CONGRESS ABSTRACT

Background: Semaglutide, a glucagon-like peptide-1 receptor agonist (GLP-1RA), has demonstrated efficacy in reducing the risk of adverse cardiovascular events in patients with type 2 diabetes mellitus (T2DM) who are at high cardiovascular risk or have established cardiovascular disease. Aim: This analysis aims to evaluate the anti-inflammatory effects of semaglutide in T2DM patients by comparing mean serum C-reactive protein (CRP) levels between those treated with semaglutide and those receiving a placebo. Methods: In accordance with the Preferred Reporting Items for Systematic Reviews and Meta-Analyses (PRISMA) guidelines, we conducted a search of Medline, Embase, and Scopus to identify all randomized controlled trials (RCTs) published up to June 2024. These studies enrolled T2DM patients and compared serum CRP levels between those receiving semaglutide and those receiving placebo.
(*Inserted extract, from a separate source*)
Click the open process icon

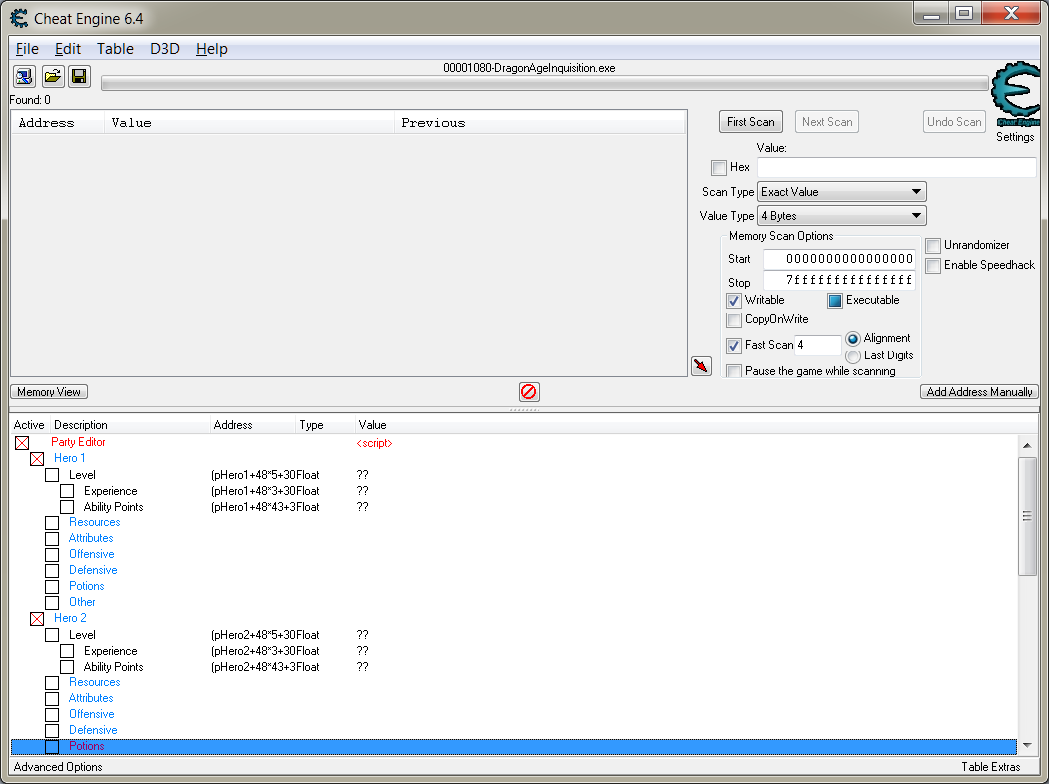coord(24,77)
The difference in CRP serum levels was expressed as the standardized mean difference (SMD) with a 95% confidence interval (CI), utilizing a random-effects model. Results: A total of fifteen RCTs involving 25,201 patients were included in the analysis, with 13,104 in the semaglutide group and 12,097 in the placebo group. Semaglutide treatment was associated with significantly lower CRP serum levels compared to placebo (SMD -0.56; 95% CI -0.69 to -0.43, I² = 52%; Egger's test p = 0.32) (Figure 1). A multivariate meta-regression analysis revealed a positive correlation with age (p = 0.02) and body mass index (BMI) (p = 0.001) as moderators. Conclusion: Semaglutide exhibits significant anti-inflammatory effects in T2DM patients when compared to placebo. These anti-inflammatory properties may contribute to its pharmacological mechanisms that reduce cardiovascular events in this patient population.